Exercise aim: Repeat verbatim, and only, the lines of the data below, beginning at the line that contains "Image resolution: width=506" and stopping after the line that contains "Task: Switch to top-bottom layout view".

Data:

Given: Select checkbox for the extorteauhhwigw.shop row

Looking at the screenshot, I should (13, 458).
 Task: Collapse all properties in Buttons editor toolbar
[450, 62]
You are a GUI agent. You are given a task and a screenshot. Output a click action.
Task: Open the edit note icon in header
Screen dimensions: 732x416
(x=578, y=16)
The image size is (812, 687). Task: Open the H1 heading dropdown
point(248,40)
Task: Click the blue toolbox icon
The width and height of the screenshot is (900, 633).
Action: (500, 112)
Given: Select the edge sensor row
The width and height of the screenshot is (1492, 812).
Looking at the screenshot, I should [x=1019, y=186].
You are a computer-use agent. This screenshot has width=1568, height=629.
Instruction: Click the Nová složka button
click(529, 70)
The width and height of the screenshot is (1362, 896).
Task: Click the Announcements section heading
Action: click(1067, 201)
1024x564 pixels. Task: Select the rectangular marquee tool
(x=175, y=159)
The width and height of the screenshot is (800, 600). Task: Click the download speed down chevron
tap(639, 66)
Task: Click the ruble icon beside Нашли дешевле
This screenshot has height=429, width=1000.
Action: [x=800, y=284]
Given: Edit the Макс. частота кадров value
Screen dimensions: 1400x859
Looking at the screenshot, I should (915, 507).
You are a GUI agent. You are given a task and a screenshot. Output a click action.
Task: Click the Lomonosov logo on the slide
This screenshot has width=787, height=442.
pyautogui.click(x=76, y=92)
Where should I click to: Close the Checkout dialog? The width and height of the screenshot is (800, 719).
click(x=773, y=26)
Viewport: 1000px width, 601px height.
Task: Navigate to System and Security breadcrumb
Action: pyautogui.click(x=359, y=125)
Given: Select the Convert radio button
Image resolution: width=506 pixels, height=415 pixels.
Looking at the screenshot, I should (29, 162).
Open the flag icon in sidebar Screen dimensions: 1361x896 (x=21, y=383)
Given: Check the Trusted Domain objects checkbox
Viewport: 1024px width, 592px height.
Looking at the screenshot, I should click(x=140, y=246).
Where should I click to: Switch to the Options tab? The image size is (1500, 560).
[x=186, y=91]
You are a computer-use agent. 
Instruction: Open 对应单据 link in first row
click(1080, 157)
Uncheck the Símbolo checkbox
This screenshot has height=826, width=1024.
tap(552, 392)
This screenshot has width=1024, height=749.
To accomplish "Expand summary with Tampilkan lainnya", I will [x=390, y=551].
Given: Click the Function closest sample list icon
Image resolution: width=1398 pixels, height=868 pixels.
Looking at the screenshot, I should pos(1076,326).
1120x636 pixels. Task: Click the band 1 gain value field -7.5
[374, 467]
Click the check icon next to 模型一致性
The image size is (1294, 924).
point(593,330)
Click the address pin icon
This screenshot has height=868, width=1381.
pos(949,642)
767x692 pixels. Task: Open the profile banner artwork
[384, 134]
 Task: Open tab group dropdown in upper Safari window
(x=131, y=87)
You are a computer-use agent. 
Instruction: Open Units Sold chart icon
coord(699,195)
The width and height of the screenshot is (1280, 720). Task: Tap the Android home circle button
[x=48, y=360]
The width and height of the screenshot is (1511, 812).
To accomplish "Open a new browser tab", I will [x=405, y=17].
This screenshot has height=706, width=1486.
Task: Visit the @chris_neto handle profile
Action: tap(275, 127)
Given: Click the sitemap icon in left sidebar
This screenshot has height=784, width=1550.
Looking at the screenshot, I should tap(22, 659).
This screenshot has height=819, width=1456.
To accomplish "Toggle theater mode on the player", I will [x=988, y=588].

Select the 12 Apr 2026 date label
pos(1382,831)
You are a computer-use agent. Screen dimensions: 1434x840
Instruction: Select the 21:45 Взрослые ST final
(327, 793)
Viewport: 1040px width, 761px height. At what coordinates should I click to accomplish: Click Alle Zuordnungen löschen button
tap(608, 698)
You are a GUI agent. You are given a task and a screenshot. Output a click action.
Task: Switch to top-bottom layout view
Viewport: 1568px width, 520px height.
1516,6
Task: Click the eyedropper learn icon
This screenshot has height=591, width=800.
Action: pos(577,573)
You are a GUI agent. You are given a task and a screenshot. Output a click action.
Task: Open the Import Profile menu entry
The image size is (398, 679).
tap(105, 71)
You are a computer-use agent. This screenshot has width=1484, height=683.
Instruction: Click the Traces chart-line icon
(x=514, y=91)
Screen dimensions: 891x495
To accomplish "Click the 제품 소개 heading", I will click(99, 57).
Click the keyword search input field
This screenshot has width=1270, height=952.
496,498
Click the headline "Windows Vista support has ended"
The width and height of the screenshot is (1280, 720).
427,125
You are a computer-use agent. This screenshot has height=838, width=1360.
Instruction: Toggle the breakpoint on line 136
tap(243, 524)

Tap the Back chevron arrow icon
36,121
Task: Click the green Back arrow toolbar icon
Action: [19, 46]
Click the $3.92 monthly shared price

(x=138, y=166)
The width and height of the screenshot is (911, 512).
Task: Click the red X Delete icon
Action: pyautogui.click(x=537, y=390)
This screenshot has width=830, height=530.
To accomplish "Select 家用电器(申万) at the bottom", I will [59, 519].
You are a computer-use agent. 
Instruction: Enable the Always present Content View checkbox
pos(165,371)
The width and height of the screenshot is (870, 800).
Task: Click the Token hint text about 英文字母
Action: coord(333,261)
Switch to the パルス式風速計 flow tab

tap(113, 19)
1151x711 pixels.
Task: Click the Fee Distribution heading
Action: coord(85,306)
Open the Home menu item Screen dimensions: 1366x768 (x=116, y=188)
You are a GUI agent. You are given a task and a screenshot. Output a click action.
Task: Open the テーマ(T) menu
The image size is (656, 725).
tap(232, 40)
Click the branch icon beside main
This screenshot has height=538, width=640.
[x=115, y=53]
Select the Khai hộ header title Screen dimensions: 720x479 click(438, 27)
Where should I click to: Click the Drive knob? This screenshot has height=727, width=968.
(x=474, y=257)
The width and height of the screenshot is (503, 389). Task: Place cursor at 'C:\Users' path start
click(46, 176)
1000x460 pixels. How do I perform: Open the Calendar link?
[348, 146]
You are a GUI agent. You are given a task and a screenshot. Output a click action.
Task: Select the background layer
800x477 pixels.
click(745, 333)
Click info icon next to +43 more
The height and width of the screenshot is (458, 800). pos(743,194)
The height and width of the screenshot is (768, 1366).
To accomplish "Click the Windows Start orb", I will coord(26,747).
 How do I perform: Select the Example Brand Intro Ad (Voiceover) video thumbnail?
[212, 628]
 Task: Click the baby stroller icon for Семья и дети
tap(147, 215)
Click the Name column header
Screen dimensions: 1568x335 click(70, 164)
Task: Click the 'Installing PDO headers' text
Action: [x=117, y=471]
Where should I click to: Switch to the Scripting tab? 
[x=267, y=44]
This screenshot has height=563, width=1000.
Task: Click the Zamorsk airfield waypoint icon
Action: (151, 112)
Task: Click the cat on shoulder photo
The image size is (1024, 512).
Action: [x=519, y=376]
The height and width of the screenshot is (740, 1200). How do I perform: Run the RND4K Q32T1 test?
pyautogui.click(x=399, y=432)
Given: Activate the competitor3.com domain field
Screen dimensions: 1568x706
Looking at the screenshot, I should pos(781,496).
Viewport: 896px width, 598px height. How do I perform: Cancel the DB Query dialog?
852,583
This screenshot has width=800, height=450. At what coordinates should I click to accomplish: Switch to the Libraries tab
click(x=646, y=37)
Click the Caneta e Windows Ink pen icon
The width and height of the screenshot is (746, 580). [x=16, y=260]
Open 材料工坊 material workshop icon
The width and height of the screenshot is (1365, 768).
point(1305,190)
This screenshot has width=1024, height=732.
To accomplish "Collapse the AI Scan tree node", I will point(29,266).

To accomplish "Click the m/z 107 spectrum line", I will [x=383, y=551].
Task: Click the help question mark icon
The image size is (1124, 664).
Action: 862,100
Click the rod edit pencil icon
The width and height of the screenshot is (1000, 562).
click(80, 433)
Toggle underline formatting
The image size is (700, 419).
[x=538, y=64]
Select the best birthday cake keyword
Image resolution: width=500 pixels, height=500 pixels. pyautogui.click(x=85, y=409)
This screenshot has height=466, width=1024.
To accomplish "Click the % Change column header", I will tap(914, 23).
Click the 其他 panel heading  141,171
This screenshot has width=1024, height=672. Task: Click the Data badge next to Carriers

Solution to this exercise:
Image resolution: width=506 pixels, height=415 pixels.
Looking at the screenshot, I should (29, 162).
Open the flag icon in sidebar Screen dimensions: 1361x896 (x=21, y=383)
Given: Check the Trusted Domain objects checkbox
Viewport: 1024px width, 592px height.
Looking at the screenshot, I should click(x=140, y=246).
Where should I click to: Switch to the Options tab? The image size is (1500, 560).
[x=186, y=91]
You are a computer-use agent. 
Instruction: Open 对应单据 link in first row
click(1080, 157)
Uncheck the Símbolo checkbox
This screenshot has height=826, width=1024.
tap(552, 392)
This screenshot has width=1024, height=749.
To accomplish "Expand summary with Tampilkan lainnya", I will [x=390, y=551].
Given: Click the Function closest sample list icon
Image resolution: width=1398 pixels, height=868 pixels.
Looking at the screenshot, I should pos(1076,326).
1120x636 pixels. Task: Click the band 1 gain value field -7.5
[374, 467]
Click the check icon next to 模型一致性
The image size is (1294, 924).
point(593,330)
Click the address pin icon
This screenshot has height=868, width=1381.
pos(949,642)
767x692 pixels. Task: Open the profile banner artwork
[384, 134]
 Task: Open tab group dropdown in upper Safari window
(x=131, y=87)
You are a computer-use agent. 
Instruction: Open Units Sold chart icon
coord(699,195)
The width and height of the screenshot is (1280, 720). Task: Tap the Android home circle button
[x=48, y=360]
The width and height of the screenshot is (1511, 812).
To accomplish "Open a new browser tab", I will [x=405, y=17].
This screenshot has height=706, width=1486.
Task: Visit the @chris_neto handle profile
Action: tap(275, 127)
Given: Click the sitemap icon in left sidebar
This screenshot has height=784, width=1550.
Looking at the screenshot, I should tap(22, 659).
This screenshot has height=819, width=1456.
To accomplish "Toggle theater mode on the player", I will [x=988, y=588].

Select the 12 Apr 2026 date label
pos(1382,831)
You are a computer-use agent. Screen dimensions: 1434x840
Instruction: Select the 21:45 Взрослые ST final
(327, 793)
Viewport: 1040px width, 761px height. At what coordinates should I click to accomplish: Click Alle Zuordnungen löschen button
tap(608, 698)
You are a GUI agent. You are given a task and a screenshot. Output a click action.
Task: Switch to top-bottom layout view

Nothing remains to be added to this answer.